| Trecho para leitura |
##########

Em outras épocas, havia um sistema educacional (tanto público quanto particular) que se ocupava de elevar o nível de todos os segmentos. Quem estava culturalmente deficitário buscava qualificar-se; quem culturalmente estava situado não fazia concessões de qualidade. Nesse mundo de outrora, um professor universitário sabia que dignidade conferir ao exercício de sua profissão e à condução de sua carreira. Como tal, não se prestaria a ‘experiências’ infantilóides. A própria cultura de massa mantinha certa filtragem.

A culpa, portanto, não reside na oposição ‘cultura de massa’ x ‘cultura erudita’. Quando há qualidade, a fronteira se torna flexível. Quando, porém, há processo degenerativo, a fronteira desaparece para entronizar o subproduto. A música brasileira, até pouco tempo, em seu amplo arco de variações, estava repleta de requintadas composições com livre trânsito em distintos registros. Enfim, espera-se que o pensamento acadêmico quando se apresenta ao modelo midiático não pode transigir, sob pena de desfigurar-se.

##########

| O que fazer |
Você pode transcrever fielmente, do trecho acima sobre cultura de massa e cultura erudita, a parte que começa nas palavras "Em outras épocas, havia" e termina em "mantinha certa filtragem."?

| Material apresentado |
##########

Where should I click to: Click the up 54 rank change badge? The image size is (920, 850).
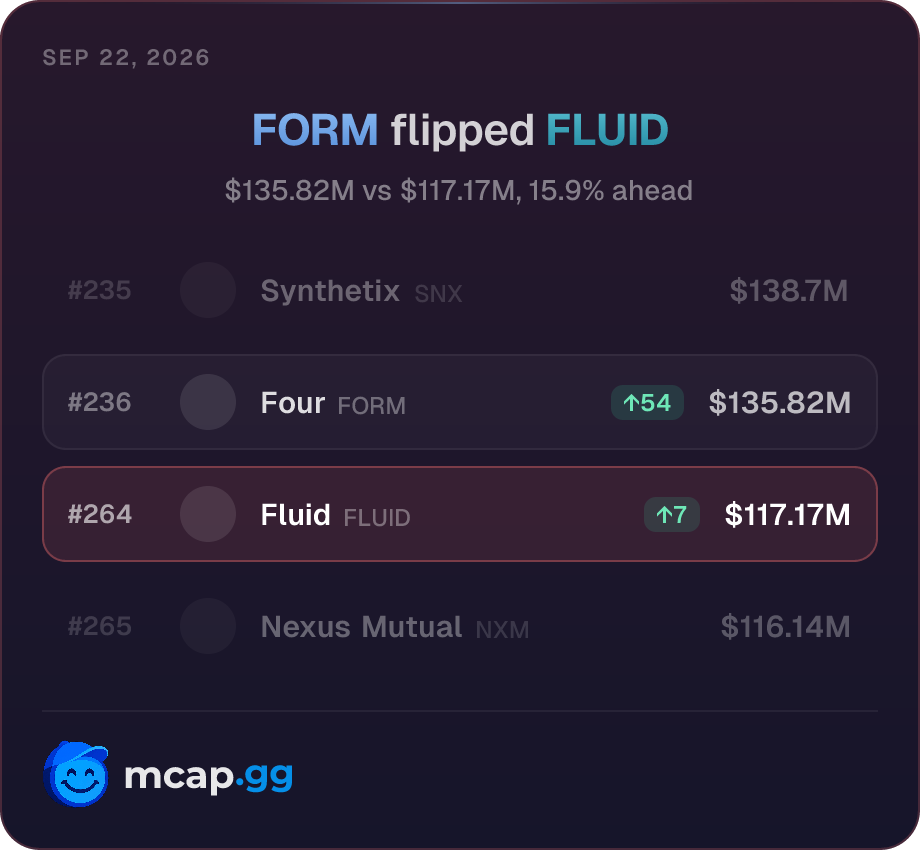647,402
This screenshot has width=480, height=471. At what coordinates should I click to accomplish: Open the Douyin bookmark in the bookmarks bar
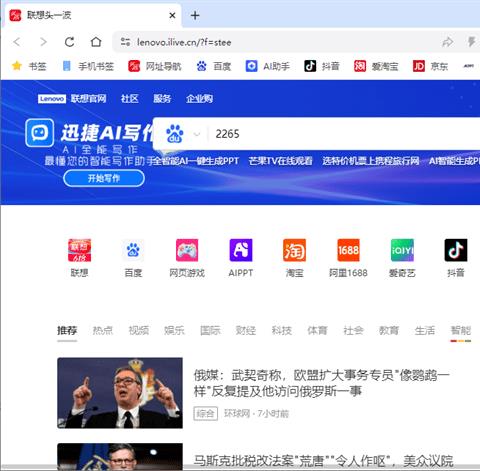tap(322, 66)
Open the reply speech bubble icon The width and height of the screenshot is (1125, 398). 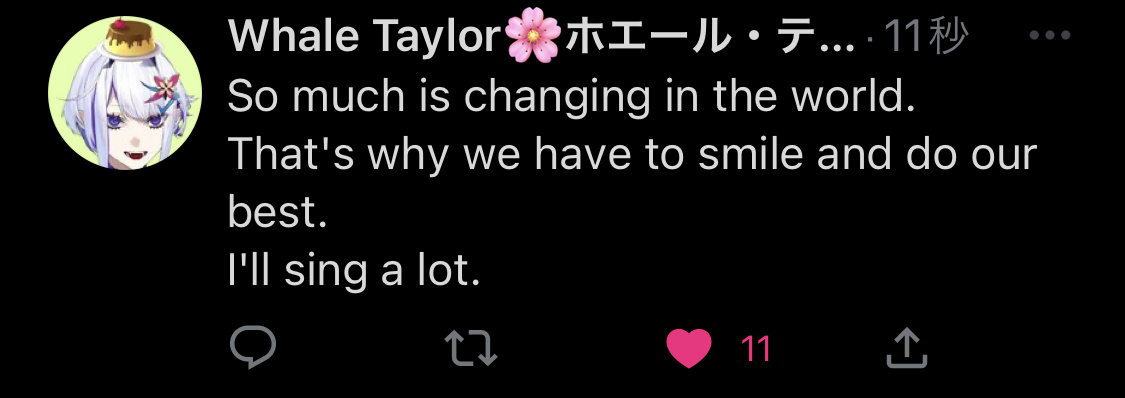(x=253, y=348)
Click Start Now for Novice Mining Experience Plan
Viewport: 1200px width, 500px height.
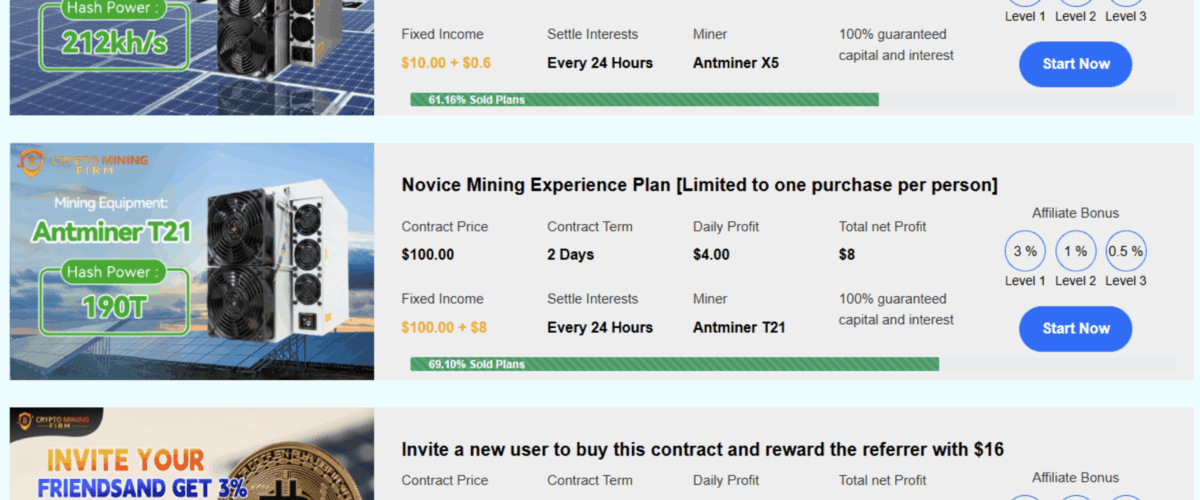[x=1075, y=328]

##########

| Resultado abaixo |
Em outras épocas, havia um sistema educacional (tanto público quanto particular) que se ocupava de elevar o nível de todos os segmentos. Quem estava culturalmente deficitário buscava qualificar-se; quem culturalmente estava situado não fazia concessões de qualidade. Nesse mundo de outrora, um professor universitário sabia que dignidade conferir ao exercício de sua profissão e à condução de sua carreira. Como tal, não se prestaria a ‘experiências’ infantilóides. A própria cultura de massa mantinha certa filtragem.